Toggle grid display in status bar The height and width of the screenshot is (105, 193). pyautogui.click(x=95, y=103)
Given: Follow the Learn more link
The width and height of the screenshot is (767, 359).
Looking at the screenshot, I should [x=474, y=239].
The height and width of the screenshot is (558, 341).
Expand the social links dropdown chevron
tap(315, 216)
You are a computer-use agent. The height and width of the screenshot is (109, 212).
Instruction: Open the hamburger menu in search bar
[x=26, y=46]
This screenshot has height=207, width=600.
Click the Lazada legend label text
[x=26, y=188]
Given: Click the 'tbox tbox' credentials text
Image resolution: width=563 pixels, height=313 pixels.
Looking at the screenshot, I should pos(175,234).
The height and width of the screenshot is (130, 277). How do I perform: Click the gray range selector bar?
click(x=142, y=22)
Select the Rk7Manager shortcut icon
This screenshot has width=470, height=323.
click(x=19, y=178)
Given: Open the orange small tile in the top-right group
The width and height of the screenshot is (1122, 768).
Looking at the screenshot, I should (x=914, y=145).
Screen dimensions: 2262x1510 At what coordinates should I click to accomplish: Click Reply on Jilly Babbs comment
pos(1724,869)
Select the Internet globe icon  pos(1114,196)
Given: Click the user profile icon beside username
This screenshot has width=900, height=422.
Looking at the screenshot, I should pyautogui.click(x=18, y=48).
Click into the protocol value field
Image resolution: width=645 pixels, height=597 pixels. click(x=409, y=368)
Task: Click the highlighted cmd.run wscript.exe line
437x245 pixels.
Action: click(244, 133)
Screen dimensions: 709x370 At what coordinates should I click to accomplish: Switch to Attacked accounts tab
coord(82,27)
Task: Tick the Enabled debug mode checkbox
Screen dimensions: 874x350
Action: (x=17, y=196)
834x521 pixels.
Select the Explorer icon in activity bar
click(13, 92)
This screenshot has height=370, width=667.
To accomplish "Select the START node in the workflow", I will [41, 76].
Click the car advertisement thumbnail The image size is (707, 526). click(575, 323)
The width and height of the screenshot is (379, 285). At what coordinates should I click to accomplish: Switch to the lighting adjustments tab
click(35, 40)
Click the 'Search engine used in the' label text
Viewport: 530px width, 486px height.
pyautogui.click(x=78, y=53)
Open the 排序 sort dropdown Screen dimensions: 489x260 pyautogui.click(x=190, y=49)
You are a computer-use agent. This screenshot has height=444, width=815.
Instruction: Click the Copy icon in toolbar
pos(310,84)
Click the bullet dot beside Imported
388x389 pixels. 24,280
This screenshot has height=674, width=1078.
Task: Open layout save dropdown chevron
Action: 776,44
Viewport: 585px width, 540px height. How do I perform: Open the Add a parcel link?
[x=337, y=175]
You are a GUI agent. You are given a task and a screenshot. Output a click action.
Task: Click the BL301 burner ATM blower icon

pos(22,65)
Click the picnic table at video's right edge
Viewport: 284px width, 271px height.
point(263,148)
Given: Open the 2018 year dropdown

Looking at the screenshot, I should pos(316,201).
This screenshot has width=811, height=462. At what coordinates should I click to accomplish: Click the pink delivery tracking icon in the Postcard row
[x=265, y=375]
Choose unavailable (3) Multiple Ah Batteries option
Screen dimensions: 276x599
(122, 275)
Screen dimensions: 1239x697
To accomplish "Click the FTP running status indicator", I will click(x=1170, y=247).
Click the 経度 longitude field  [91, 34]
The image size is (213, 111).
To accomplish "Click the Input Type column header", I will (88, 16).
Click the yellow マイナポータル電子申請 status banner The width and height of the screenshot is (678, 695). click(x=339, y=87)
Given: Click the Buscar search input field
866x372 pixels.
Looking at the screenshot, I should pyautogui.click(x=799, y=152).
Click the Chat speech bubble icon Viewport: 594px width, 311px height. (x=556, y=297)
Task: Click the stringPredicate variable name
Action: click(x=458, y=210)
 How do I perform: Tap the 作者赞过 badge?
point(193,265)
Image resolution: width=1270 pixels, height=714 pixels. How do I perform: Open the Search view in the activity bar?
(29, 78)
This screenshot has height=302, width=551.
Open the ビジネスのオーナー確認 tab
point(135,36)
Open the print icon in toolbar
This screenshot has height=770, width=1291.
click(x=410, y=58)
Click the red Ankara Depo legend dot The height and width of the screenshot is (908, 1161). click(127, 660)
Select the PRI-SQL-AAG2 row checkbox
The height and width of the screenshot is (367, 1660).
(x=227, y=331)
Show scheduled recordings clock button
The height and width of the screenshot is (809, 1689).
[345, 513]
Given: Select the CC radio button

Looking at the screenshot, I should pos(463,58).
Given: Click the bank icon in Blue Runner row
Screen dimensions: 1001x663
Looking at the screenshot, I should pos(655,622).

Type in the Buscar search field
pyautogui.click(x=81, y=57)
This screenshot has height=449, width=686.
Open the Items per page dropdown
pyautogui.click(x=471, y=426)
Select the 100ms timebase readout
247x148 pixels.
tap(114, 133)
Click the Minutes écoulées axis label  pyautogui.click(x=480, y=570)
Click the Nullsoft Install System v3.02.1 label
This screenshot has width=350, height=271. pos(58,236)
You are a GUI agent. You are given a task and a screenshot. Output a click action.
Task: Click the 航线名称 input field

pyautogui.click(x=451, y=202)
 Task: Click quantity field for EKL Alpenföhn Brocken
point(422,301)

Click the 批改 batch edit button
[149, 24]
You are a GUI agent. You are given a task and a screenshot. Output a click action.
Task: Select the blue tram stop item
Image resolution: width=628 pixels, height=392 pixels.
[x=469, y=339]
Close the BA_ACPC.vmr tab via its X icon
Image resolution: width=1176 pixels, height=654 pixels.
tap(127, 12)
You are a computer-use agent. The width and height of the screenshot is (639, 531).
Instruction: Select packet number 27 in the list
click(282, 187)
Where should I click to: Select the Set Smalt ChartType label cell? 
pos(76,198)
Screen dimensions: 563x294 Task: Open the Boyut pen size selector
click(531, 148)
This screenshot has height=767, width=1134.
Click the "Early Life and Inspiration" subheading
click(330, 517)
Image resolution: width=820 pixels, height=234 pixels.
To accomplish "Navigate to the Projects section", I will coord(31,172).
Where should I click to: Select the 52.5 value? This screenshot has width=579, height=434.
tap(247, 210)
****************************************
### YOUR OBJECTIVE
Each of the records is to be written out again without alteration.

### SOLUTION TO THE EXERCISE
Toggle grid display in status bar The height and width of the screenshot is (105, 193). pyautogui.click(x=95, y=103)
Given: Follow the Learn more link
The width and height of the screenshot is (767, 359).
Looking at the screenshot, I should [x=474, y=239].
The height and width of the screenshot is (558, 341).
Expand the social links dropdown chevron
tap(315, 216)
You are a computer-use agent. The height and width of the screenshot is (109, 212).
Instruction: Open the hamburger menu in search bar
[x=26, y=46]
This screenshot has height=207, width=600.
Click the Lazada legend label text
[x=26, y=188]
Given: Click the 'tbox tbox' credentials text
Image resolution: width=563 pixels, height=313 pixels.
Looking at the screenshot, I should pos(175,234).
The height and width of the screenshot is (130, 277). How do I perform: Click the gray range selector bar?
click(x=142, y=22)
Select the Rk7Manager shortcut icon
This screenshot has width=470, height=323.
click(x=19, y=178)
Given: Open the orange small tile in the top-right group
The width and height of the screenshot is (1122, 768).
Looking at the screenshot, I should (x=914, y=145).
Screen dimensions: 2262x1510 At what coordinates should I click to accomplish: Click Reply on Jilly Babbs comment
pos(1724,869)
Select the Internet globe icon  pos(1114,196)
Given: Click the user profile icon beside username
This screenshot has width=900, height=422.
Looking at the screenshot, I should pyautogui.click(x=18, y=48).
Click into the protocol value field
Image resolution: width=645 pixels, height=597 pixels. click(x=409, y=368)
Task: Click the highlighted cmd.run wscript.exe line
437x245 pixels.
Action: click(244, 133)
Screen dimensions: 709x370 At what coordinates should I click to accomplish: Switch to Attacked accounts tab
coord(82,27)
Task: Tick the Enabled debug mode checkbox
Screen dimensions: 874x350
Action: (x=17, y=196)
834x521 pixels.
Select the Explorer icon in activity bar
click(13, 92)
This screenshot has height=370, width=667.
To accomplish "Select the START node in the workflow", I will [41, 76].
Click the car advertisement thumbnail The image size is (707, 526). click(575, 323)
The width and height of the screenshot is (379, 285). At what coordinates should I click to accomplish: Switch to the lighting adjustments tab
click(35, 40)
Click the 'Search engine used in the' label text
Viewport: 530px width, 486px height.
pyautogui.click(x=78, y=53)
Open the 排序 sort dropdown Screen dimensions: 489x260 pyautogui.click(x=190, y=49)
You are a computer-use agent. This screenshot has height=444, width=815.
Instruction: Click the Copy icon in toolbar
pos(310,84)
Click the bullet dot beside Imported
388x389 pixels. 24,280
This screenshot has height=674, width=1078.
Task: Open layout save dropdown chevron
Action: 776,44
Viewport: 585px width, 540px height. How do I perform: Open the Add a parcel link?
[x=337, y=175]
You are a GUI agent. You are given a task and a screenshot. Output a click action.
Task: Click the BL301 burner ATM blower icon

pos(22,65)
Click the picnic table at video's right edge
Viewport: 284px width, 271px height.
point(263,148)
Given: Open the 2018 year dropdown

Looking at the screenshot, I should pos(316,201).
This screenshot has width=811, height=462. At what coordinates should I click to accomplish: Click the pink delivery tracking icon in the Postcard row
[x=265, y=375]
Choose unavailable (3) Multiple Ah Batteries option
Screen dimensions: 276x599
(122, 275)
Screen dimensions: 1239x697
To accomplish "Click the FTP running status indicator", I will click(x=1170, y=247).
Click the 経度 longitude field  [91, 34]
The image size is (213, 111).
To accomplish "Click the Input Type column header", I will (88, 16).
Click the yellow マイナポータル電子申請 status banner The width and height of the screenshot is (678, 695). click(x=339, y=87)
Given: Click the Buscar search input field
866x372 pixels.
Looking at the screenshot, I should pyautogui.click(x=799, y=152).
Click the Chat speech bubble icon Viewport: 594px width, 311px height. (x=556, y=297)
Task: Click the stringPredicate variable name
Action: click(x=458, y=210)
 How do I perform: Tap the 作者赞过 badge?
point(193,265)
Image resolution: width=1270 pixels, height=714 pixels. How do I perform: Open the Search view in the activity bar?
(29, 78)
This screenshot has height=302, width=551.
Open the ビジネスのオーナー確認 tab
point(135,36)
Open the print icon in toolbar
This screenshot has height=770, width=1291.
click(x=410, y=58)
Click the red Ankara Depo legend dot The height and width of the screenshot is (908, 1161). click(127, 660)
Select the PRI-SQL-AAG2 row checkbox
The height and width of the screenshot is (367, 1660).
(x=227, y=331)
Show scheduled recordings clock button
The height and width of the screenshot is (809, 1689).
[345, 513]
Given: Select the CC radio button

Looking at the screenshot, I should pos(463,58).
Given: Click the bank icon in Blue Runner row
Screen dimensions: 1001x663
Looking at the screenshot, I should pos(655,622).

Type in the Buscar search field
pyautogui.click(x=81, y=57)
This screenshot has height=449, width=686.
Open the Items per page dropdown
pyautogui.click(x=471, y=426)
Select the 100ms timebase readout
247x148 pixels.
tap(114, 133)
Click the Minutes écoulées axis label  pyautogui.click(x=480, y=570)
Click the Nullsoft Install System v3.02.1 label
This screenshot has width=350, height=271. pos(58,236)
You are a GUI agent. You are given a task and a screenshot. Output a click action.
Task: Click the 航线名称 input field

pyautogui.click(x=451, y=202)
 Task: Click quantity field for EKL Alpenföhn Brocken
point(422,301)

Click the 批改 batch edit button
[149, 24]
You are a GUI agent. You are given a task and a screenshot. Output a click action.
Task: Select the blue tram stop item
Image resolution: width=628 pixels, height=392 pixels.
[x=469, y=339]
Close the BA_ACPC.vmr tab via its X icon
Image resolution: width=1176 pixels, height=654 pixels.
tap(127, 12)
You are a computer-use agent. The width and height of the screenshot is (639, 531).
Instruction: Select packet number 27 in the list
click(282, 187)
Where should I click to: Select the Set Smalt ChartType label cell? 
pos(76,198)
Screen dimensions: 563x294 Task: Open the Boyut pen size selector
click(531, 148)
This screenshot has height=767, width=1134.
Click the "Early Life and Inspiration" subheading
click(330, 517)
Image resolution: width=820 pixels, height=234 pixels.
To accomplish "Navigate to the Projects section", I will coord(31,172).
Where should I click to: Select the 52.5 value? This screenshot has width=579, height=434.
tap(247, 210)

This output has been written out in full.